Dataset records:
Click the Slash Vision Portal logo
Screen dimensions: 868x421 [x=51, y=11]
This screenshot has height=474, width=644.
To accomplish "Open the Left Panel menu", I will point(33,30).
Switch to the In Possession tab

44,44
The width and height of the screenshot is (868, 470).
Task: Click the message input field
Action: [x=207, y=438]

Exercise details: Copy the records out again word for word.

Result of the exercise:
Click the Slash Vision Portal logo
Screen dimensions: 868x421 [x=51, y=11]
This screenshot has height=474, width=644.
To accomplish "Open the Left Panel menu", I will point(33,30).
Switch to the In Possession tab

44,44
The width and height of the screenshot is (868, 470).
Task: Click the message input field
Action: [x=207, y=438]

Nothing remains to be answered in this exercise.